Your instructions. Count the lines in the listing below that contain the word "perform". Reply with the number only.

··· Material to process ···

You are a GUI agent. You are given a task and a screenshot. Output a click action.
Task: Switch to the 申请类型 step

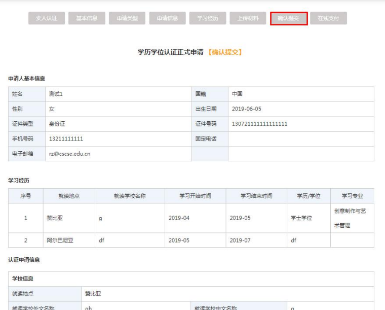pyautogui.click(x=127, y=19)
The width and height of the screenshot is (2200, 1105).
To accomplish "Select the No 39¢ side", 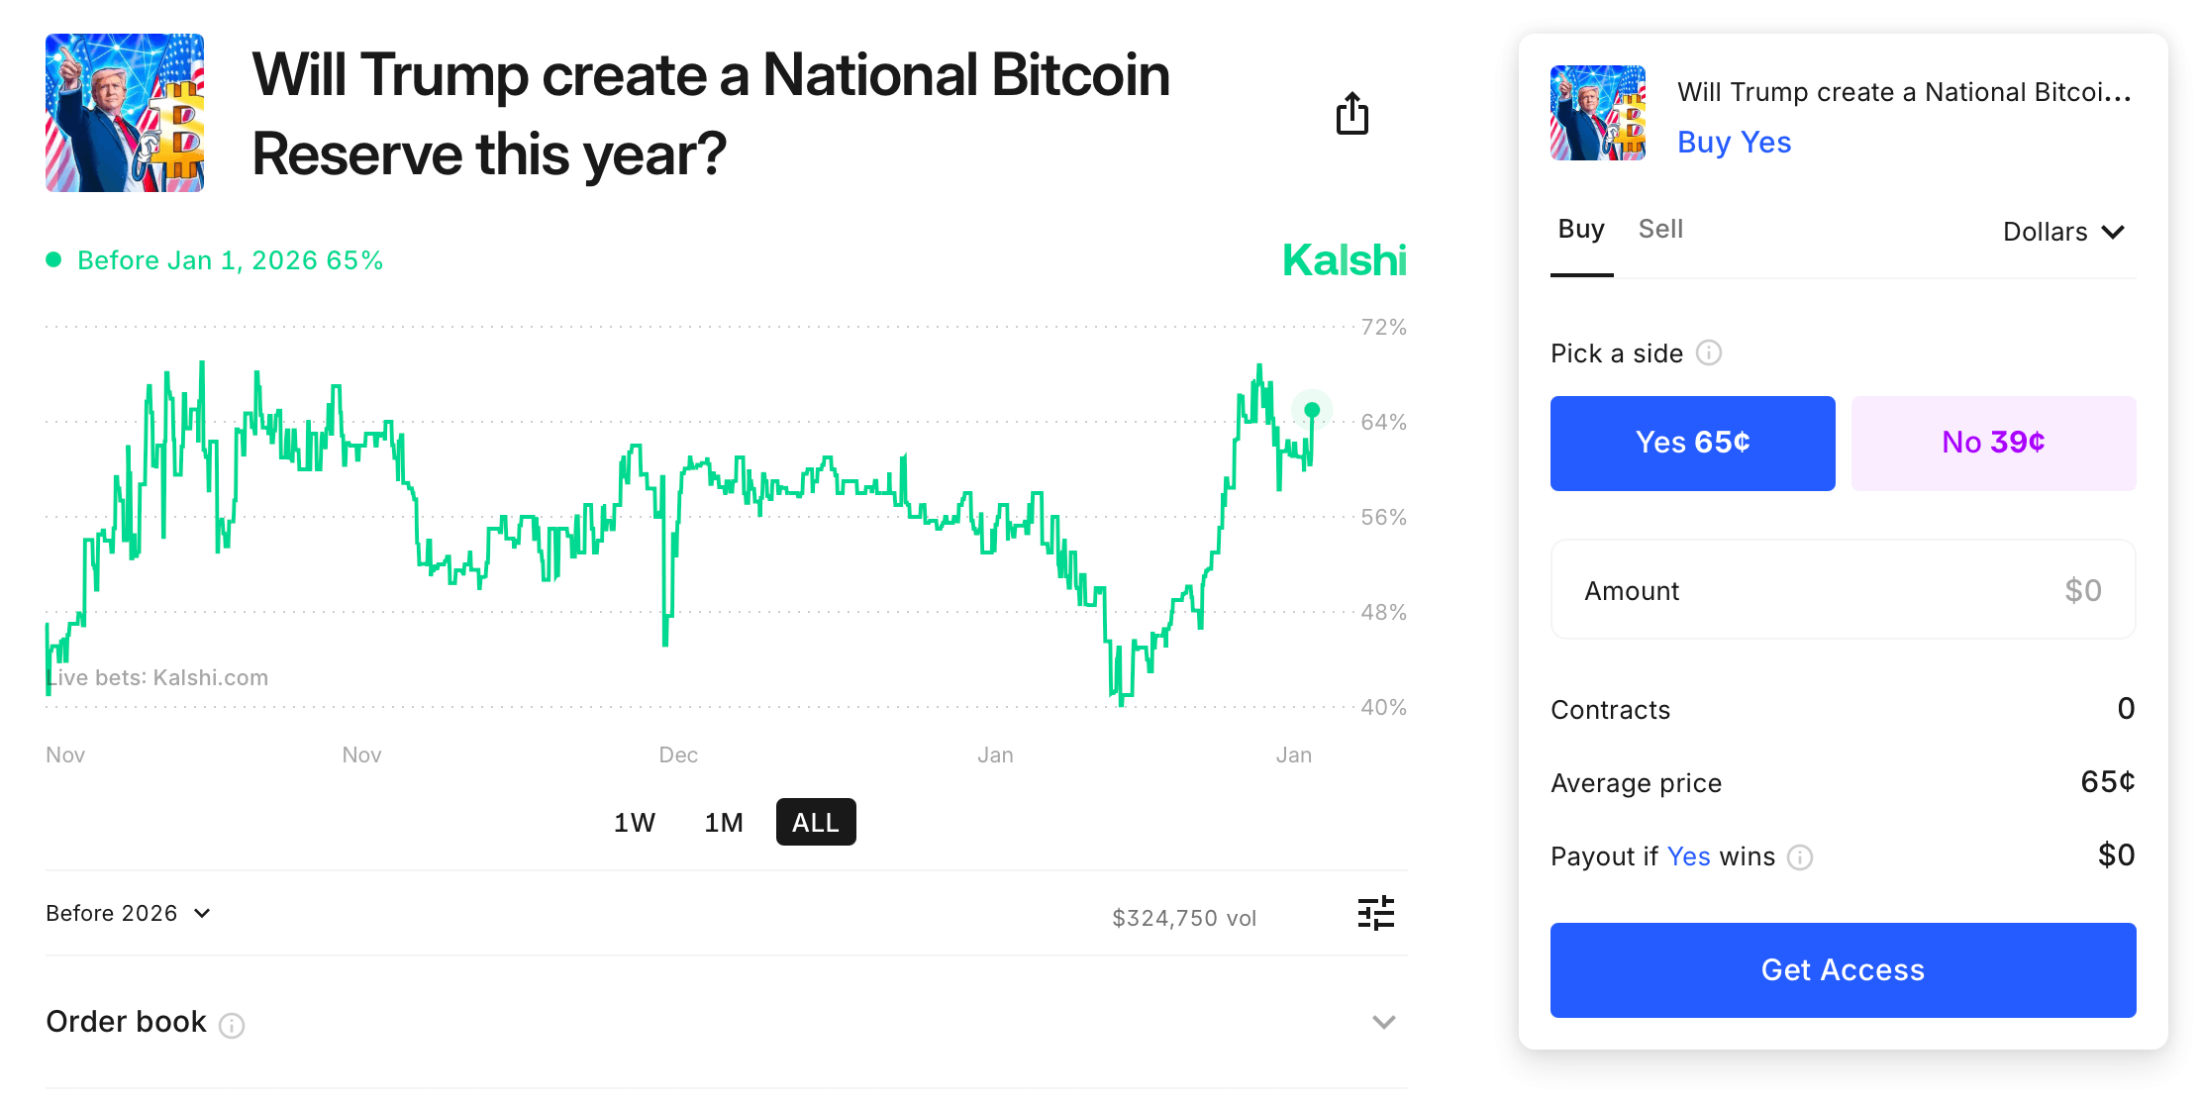I will [1992, 443].
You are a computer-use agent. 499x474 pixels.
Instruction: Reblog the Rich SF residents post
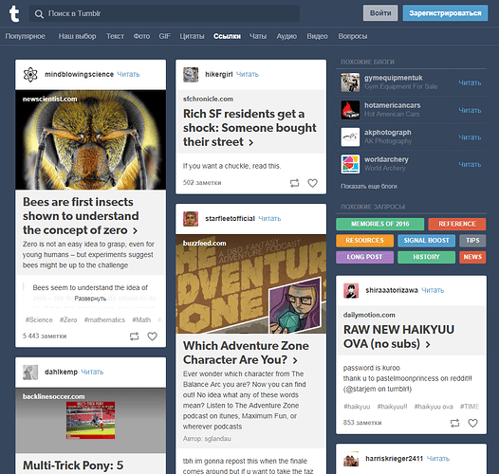point(295,183)
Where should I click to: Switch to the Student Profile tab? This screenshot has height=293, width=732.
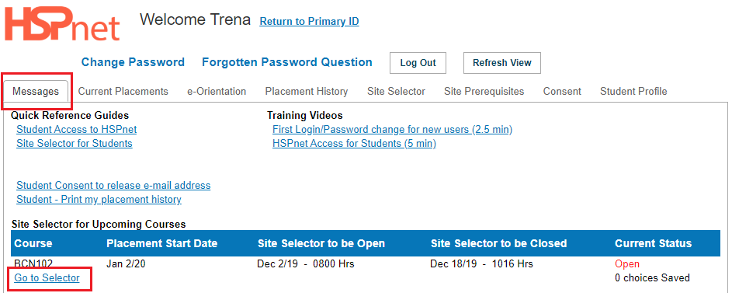[x=633, y=92]
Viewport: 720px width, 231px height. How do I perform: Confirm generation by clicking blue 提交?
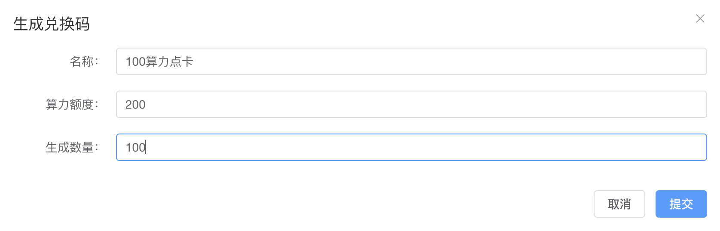[x=681, y=204]
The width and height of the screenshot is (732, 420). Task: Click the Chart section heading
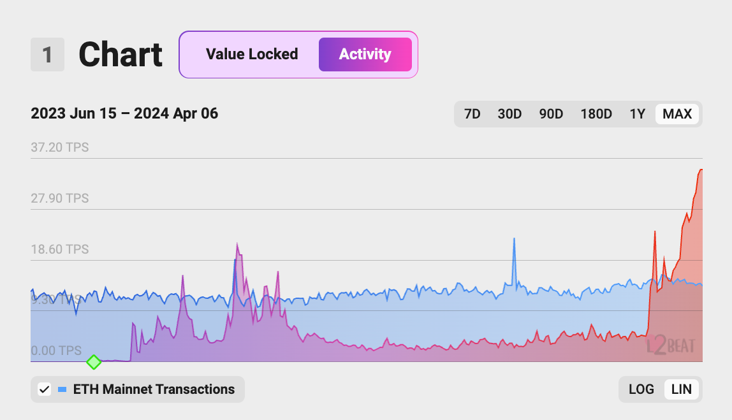[121, 55]
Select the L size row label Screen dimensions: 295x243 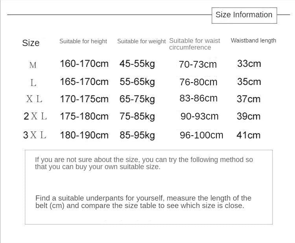33,83
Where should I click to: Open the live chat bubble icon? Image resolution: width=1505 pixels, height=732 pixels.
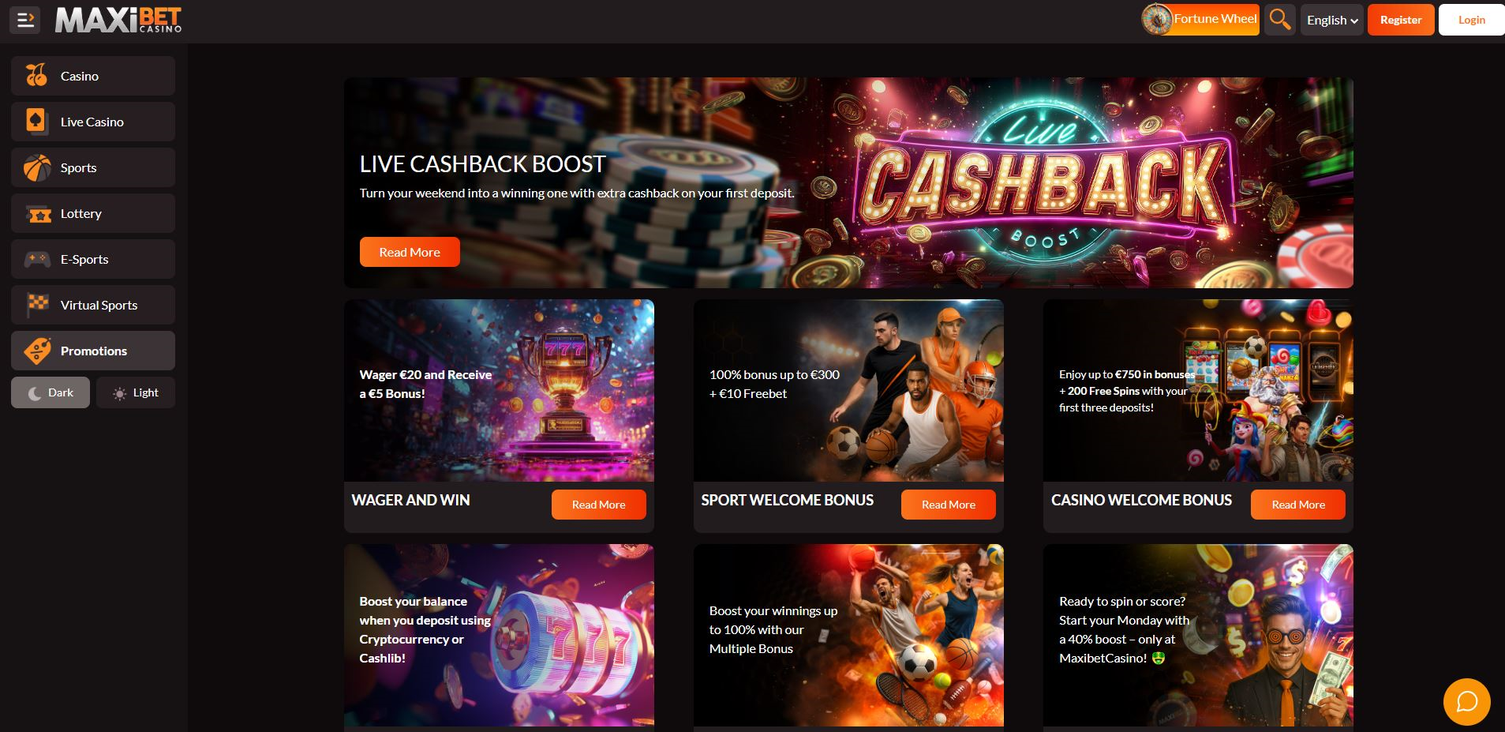1466,702
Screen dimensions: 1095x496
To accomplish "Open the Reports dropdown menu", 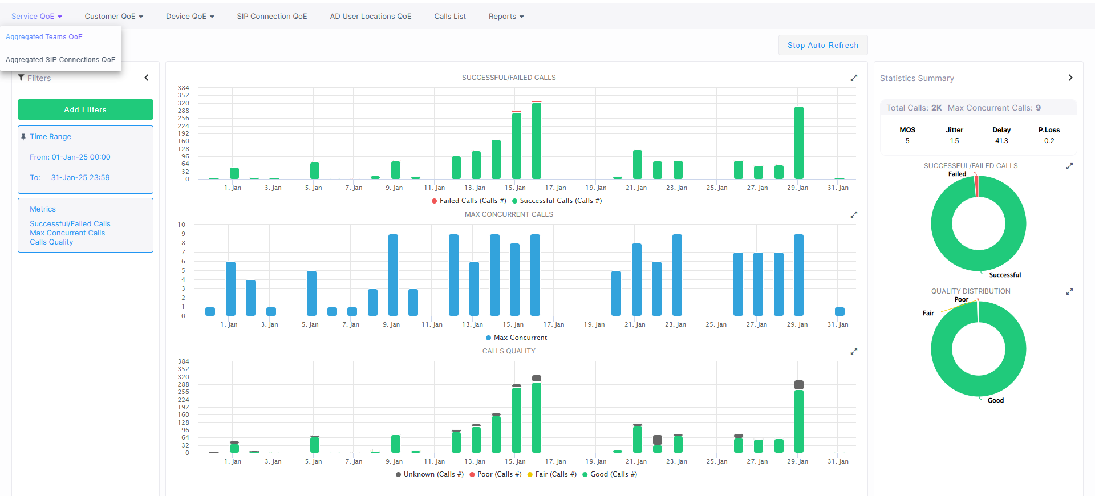I will tap(506, 17).
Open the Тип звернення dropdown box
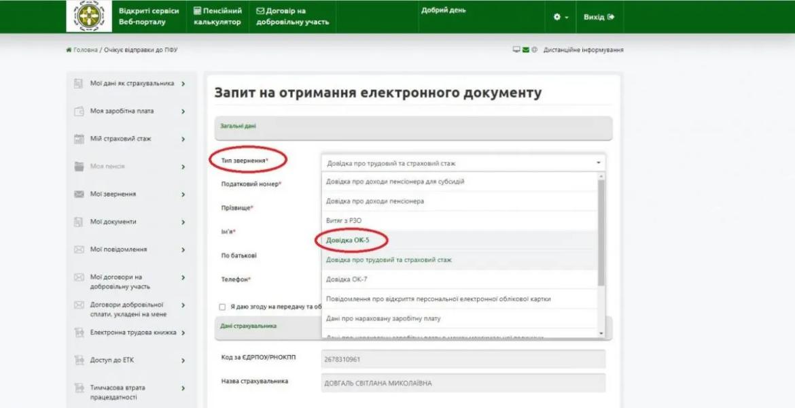Image resolution: width=795 pixels, height=408 pixels. point(462,163)
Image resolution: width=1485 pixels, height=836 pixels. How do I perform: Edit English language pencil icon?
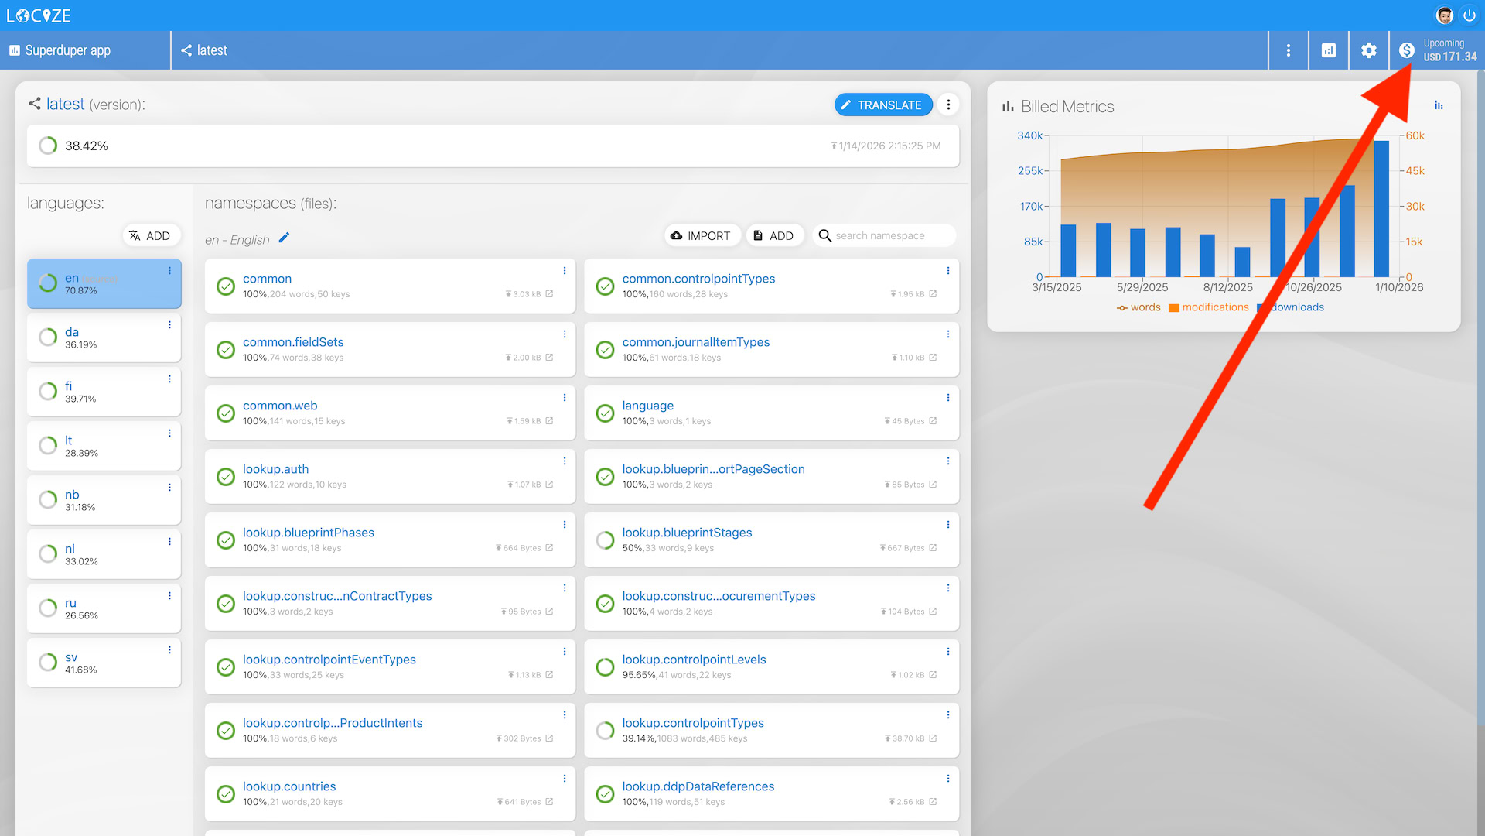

···

Answer to the task. 2